Strategies for Negotiating Insurance Contracts: Know the Game Before You Play

How to use benchmarks, outcomes, and communication strategy to renegotiate payer contracts.

Episode 24  |  Watch on YouTube

A practice Brandon recently worked with had been in business for over 20 years without ever requesting a rate review. In fact, they had experienced a rate reduction. They did not know they could ask. According to Medical Economics, a modest 2 to 3% increase in reimbursement from a single major payer can result in $500,000 or more in additional annual revenue for a medical practice. You cannot get what you do not ask for.

Understand Why Insurance Rates Never Go Up

The core reason is simple: providers keep accepting the rates they are given. Insurance companies are businesses. Their revenue model is built on premiums exceeding the cost of services — what Brandon calls the Giving Tree problem. The tree keeps giving and no one thinks about how to feed it. Understanding this is not pessimism; it is strategic intelligence. You need to know their game before you can play your own.

Build Your Value Proposition With Quantitative Data

Qualitative arguments — 'our patients love us,' 'we provide exceptional care' — will not move the needle. Insurance companies respond to numbers. Brandon negotiated a 33% rate increase with United Healthcare by proving he was discharging patients 30% faster than regional averages, that those patients were not being readmitted, and that his practice offered more specialty services than any competitor within a 60-mile radius. MGMA's benchmarking data and AAPC's consulting resources are excellent starting points for building that evidence base.

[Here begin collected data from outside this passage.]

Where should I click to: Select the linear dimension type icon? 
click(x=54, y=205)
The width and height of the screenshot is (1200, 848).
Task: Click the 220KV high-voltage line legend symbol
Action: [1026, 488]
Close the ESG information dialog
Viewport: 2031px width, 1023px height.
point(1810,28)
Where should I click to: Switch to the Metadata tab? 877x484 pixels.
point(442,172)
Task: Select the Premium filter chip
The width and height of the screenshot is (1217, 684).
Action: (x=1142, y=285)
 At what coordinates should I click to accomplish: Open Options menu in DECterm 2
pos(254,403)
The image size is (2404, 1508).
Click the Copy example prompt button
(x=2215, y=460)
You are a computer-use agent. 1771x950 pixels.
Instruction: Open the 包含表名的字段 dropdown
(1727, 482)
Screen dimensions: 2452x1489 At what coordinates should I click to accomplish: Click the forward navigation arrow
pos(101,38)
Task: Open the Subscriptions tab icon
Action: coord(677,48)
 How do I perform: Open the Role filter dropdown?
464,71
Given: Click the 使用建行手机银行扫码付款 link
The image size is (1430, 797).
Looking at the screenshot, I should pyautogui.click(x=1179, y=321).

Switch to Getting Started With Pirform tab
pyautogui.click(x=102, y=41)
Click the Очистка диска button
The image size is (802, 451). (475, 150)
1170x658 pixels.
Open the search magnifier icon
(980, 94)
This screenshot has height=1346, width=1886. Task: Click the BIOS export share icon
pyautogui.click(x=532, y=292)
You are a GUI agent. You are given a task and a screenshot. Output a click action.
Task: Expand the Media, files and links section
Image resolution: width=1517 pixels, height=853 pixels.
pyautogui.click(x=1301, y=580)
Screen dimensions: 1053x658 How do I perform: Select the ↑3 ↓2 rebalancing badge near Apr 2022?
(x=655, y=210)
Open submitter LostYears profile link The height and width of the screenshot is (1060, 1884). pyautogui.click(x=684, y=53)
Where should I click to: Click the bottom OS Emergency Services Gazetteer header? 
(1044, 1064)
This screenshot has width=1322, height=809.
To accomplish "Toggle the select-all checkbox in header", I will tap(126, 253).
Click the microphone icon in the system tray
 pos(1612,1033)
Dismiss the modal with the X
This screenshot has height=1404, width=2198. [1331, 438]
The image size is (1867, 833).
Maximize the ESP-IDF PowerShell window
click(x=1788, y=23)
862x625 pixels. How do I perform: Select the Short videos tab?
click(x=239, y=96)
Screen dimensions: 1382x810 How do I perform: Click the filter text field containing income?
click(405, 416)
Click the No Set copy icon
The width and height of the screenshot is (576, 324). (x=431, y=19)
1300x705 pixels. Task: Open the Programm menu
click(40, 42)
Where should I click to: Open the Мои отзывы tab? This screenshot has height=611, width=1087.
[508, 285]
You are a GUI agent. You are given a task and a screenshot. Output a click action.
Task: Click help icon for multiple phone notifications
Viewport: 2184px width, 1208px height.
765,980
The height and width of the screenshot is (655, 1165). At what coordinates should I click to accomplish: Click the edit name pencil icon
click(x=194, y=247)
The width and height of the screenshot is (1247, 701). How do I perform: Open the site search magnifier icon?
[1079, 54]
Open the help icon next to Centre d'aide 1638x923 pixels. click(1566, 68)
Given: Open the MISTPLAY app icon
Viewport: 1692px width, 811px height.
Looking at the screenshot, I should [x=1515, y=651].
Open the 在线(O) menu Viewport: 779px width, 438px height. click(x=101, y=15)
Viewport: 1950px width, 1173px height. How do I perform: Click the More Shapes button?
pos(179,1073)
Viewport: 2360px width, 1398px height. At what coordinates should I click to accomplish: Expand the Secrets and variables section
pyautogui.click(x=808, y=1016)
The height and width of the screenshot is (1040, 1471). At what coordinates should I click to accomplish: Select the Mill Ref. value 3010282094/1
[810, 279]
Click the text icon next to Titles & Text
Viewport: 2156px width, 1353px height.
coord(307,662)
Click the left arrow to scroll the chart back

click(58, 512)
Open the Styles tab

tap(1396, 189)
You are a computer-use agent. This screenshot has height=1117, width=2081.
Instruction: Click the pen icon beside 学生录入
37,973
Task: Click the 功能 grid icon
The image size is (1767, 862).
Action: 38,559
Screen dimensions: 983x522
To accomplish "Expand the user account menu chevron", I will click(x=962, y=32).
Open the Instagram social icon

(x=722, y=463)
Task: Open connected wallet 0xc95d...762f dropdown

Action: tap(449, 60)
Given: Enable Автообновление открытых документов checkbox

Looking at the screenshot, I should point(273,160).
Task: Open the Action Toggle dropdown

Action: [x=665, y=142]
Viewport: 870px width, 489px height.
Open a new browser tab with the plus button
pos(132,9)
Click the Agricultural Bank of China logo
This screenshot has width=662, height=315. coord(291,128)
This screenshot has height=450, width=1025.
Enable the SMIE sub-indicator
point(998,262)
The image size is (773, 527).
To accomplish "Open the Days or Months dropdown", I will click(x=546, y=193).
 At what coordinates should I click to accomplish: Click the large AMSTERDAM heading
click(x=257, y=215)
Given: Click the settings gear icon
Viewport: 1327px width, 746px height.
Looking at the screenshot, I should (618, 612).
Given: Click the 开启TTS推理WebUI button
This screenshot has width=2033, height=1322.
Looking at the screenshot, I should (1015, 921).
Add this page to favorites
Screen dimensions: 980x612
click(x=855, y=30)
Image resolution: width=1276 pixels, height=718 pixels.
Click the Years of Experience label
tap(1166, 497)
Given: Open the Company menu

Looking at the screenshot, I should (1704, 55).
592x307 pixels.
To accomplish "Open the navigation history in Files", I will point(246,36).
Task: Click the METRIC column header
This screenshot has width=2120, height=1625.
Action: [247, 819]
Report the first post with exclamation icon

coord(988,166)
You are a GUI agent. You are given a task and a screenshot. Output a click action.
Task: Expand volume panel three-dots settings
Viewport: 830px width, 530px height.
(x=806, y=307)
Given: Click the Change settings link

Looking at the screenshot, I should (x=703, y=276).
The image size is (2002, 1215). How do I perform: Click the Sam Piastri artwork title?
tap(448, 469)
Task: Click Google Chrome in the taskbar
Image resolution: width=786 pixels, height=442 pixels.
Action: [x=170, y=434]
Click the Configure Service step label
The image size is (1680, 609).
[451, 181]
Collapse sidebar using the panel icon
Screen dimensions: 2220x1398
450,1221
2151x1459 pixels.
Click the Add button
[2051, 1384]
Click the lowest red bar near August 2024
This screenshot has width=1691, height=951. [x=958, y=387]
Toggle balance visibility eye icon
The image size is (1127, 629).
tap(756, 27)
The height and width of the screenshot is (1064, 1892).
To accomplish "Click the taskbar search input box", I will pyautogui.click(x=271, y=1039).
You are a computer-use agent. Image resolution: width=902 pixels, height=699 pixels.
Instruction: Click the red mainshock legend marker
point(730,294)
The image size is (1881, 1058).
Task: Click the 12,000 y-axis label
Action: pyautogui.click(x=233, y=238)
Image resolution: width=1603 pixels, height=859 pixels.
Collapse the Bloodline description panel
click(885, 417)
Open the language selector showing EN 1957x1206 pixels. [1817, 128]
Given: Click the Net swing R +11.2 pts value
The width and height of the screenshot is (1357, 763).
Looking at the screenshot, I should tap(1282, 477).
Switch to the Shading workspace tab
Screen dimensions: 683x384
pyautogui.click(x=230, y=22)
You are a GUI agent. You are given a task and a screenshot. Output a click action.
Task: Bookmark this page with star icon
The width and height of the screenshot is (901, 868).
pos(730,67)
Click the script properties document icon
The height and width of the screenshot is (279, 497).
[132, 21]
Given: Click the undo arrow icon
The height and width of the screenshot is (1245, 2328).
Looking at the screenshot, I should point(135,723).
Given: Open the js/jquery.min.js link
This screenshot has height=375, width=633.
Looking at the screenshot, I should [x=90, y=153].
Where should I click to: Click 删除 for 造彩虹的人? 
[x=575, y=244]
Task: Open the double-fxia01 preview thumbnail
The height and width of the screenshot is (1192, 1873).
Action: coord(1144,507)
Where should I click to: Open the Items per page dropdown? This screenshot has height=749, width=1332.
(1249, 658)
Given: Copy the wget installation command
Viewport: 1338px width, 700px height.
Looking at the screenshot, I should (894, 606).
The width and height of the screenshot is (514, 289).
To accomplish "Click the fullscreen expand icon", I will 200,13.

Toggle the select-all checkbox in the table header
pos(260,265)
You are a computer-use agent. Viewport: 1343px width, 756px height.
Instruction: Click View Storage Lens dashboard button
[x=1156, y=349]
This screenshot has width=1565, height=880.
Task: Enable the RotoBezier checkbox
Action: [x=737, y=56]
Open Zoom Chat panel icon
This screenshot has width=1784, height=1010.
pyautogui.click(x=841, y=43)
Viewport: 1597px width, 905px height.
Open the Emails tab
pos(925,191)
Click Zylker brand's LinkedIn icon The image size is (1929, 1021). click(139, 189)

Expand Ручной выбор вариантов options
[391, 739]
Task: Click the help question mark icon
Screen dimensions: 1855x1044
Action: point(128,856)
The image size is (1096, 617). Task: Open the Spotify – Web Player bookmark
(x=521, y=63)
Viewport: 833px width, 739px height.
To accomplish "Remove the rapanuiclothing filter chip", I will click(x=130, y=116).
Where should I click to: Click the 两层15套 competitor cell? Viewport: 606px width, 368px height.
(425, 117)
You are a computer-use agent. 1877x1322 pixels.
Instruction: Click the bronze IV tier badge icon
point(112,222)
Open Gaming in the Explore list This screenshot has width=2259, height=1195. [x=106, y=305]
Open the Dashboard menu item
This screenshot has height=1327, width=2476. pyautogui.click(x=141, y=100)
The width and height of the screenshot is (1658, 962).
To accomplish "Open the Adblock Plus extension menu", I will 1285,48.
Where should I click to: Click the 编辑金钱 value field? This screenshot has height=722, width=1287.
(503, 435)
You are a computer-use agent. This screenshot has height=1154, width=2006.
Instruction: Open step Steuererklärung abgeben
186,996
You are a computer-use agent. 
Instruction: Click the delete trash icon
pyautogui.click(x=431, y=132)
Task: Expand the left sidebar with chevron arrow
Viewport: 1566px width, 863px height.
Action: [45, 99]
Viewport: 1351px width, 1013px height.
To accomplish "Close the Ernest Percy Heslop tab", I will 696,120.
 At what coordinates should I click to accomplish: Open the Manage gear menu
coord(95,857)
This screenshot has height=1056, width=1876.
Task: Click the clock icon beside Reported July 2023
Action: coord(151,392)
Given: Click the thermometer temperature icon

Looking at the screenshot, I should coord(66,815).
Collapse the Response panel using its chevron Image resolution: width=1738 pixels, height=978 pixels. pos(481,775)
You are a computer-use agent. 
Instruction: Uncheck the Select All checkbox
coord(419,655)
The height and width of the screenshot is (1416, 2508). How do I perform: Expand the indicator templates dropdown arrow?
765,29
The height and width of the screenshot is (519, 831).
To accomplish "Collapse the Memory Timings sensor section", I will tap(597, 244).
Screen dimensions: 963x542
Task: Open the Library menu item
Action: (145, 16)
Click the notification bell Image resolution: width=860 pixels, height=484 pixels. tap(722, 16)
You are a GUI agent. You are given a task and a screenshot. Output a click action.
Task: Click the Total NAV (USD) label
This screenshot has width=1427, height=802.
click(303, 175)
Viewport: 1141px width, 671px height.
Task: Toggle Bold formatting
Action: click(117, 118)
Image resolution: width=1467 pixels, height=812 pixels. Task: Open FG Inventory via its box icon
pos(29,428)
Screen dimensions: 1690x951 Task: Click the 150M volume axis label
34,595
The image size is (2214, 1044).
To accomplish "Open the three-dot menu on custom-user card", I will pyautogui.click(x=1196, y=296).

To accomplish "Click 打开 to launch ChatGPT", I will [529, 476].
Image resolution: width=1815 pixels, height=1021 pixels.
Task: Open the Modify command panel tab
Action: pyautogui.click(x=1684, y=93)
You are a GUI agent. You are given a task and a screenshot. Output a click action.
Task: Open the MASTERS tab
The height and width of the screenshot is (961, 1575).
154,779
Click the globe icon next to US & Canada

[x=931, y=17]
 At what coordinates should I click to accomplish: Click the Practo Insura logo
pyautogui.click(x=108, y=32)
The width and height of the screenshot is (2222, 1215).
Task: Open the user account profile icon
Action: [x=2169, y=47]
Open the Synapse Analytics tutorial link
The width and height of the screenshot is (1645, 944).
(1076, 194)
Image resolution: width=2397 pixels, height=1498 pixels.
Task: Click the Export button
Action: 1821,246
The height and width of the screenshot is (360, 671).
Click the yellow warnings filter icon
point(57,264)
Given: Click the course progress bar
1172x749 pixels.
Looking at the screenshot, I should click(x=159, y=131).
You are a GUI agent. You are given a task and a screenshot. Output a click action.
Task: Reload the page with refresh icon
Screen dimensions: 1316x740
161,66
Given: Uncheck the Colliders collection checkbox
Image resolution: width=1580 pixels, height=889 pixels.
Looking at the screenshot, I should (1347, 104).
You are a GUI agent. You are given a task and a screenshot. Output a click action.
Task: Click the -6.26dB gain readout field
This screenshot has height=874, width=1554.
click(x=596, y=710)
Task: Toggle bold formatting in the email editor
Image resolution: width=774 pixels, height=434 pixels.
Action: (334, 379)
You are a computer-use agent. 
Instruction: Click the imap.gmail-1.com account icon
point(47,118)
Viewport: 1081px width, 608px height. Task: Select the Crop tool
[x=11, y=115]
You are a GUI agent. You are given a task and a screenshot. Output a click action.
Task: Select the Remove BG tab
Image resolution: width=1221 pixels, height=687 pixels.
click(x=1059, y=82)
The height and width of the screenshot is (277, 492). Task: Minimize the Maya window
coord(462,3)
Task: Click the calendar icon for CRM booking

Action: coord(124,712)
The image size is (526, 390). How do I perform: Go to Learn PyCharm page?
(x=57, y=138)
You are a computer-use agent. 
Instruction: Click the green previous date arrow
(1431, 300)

Pursue Multi-Channel, Persistent Communication

Personalize your outreach. Research who you are writing to on LinkedIn. Send certified mail. Follow up via phone, email, and social media. Set a 60-day response target and pursue it relentlessly. Frame every communication around what the increase will do for the insurance company — reduced readmissions, lower long-term cost of care, expanded access to specialty services — not around what it will do for you.

Explore Consumer Advocacy and Third-Party Support

Hospital systems use their patient bases as advocates when renegotiating payer contracts. You can consider similar strategies, within your legal boundaries, by keeping patients informed about access issues and encouraging feedback. If you bring in an MGMA or AAPC consultant to present your rate request, you gain the credibility of an independent expert reviewing your data. That external validation can shift the conversation significantly — and for a $20,000 investment that unlocks years of increased reimbursement, the ROI is often undeniable.